For the first time the two dragons, with untold numbers of centuries between them, looked uncomfortable. Reglian even shuffled his feet. “Exploring,” he murmured.
For a moment it looked like Dhori would explode. His eyes glowed so brightly, his jaw bulging with enough tension to crack his teeth. Then, with a sudden exhale not unlike the roar of an approaching hurricane, he deflated. “Then I hope it was worth it,” he growled, and thunder rolled in the distance. “Because I cannot trust you now.”
The two dragons looked as if they’d been slapped. And not just by the downpour that burst unexpectedly over their heads.
“Since no harm was done, Auriaen, surely -” Goryal began.
Dhori rounded on them, his glare fierce enough to silence the elder. “Harm was done,” he snarled. “Great harm. Blood is not the only sign of injury.”

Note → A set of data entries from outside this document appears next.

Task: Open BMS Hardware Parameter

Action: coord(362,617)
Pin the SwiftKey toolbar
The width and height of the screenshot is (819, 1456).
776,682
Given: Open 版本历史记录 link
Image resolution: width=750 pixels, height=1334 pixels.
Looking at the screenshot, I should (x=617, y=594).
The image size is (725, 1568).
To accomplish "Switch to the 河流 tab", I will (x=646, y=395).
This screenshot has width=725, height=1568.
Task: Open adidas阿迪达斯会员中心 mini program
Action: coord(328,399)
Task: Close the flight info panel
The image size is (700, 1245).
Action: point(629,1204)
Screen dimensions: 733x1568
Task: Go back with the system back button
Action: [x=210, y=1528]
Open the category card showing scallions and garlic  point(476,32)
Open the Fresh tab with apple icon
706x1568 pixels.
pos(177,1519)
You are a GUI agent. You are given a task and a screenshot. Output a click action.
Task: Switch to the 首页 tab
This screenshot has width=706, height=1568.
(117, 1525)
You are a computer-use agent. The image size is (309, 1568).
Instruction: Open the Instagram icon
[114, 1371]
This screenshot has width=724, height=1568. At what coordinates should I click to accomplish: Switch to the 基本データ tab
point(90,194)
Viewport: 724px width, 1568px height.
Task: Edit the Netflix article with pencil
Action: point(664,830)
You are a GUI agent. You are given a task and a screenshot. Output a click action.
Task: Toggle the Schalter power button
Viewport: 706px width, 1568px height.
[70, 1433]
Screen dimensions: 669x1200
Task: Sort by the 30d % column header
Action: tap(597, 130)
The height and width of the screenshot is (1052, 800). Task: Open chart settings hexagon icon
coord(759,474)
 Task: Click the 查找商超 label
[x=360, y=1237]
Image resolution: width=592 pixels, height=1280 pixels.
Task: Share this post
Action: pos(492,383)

With a last raking glare of contempt, he turned his back on the dragons and stalked away. As he passed Rhiddyl, the young dragon hunched as small as she possibly could, practically white with distress. Dhori patted her reassuringly on the foot before vanishing into the rocky cliffs beyond the flying field, heedless of the rain.
No one followed him. No one dared.
Slowly, they each turned to look at the dragons. Corin helped Jaymes to sit up, crouched together on the grass with their dragonets, while Lyrai still held Mhysra in his arms. The older dragons sighed.
“Yullik again,” Goryal muttered, glancing at Mhysra then turning to Reglian.
“Yes. He is becoming quite a nuisance.” The Archivist flexed his extra long fingers and nodded at Mhysra. “You are not mad,” he assured her. “He planted a temporary illusion, that is all. It then fed off your deepest fears until the good lieutenant broke it. An unorthodox but efficacious method. I applaud you both.” He smiled.
No one smiled back.
Goryal shifted uncomfortably. “There is no madness here. You are quite well.”
Except Lyrai didn’t agree. Surely they all had to be mad to continue this farce of a journey. Dhori was right. The price of this day had been very high. He no longer trusted either of them.
The fact that Mhysra was trembling in his arms told him that she hadn’t emerged from this unscathed either. “Come on,” he murmured, turning her away from the dragons and the rain. “Let’s go see Cumulo.”
Corin and Jaymes followed, each giving Mhysra extra strong hugs along the way. Whatever damage had been done this day, it wasn’t to their friendship. As they entered the eyries, each patting Rhiddyl soothingly along the way, they left the older dragons standing alone. To think about what they had done. If they dared.
Overhead, the thunder carried the voice of their anger, while the rain shed all their tears.
* * *
FAR ACROSS THE Overworld, in his tower above Aquila, Yullik smiled. It was all working rather nicely, he thought. Yes, very nicely indeed.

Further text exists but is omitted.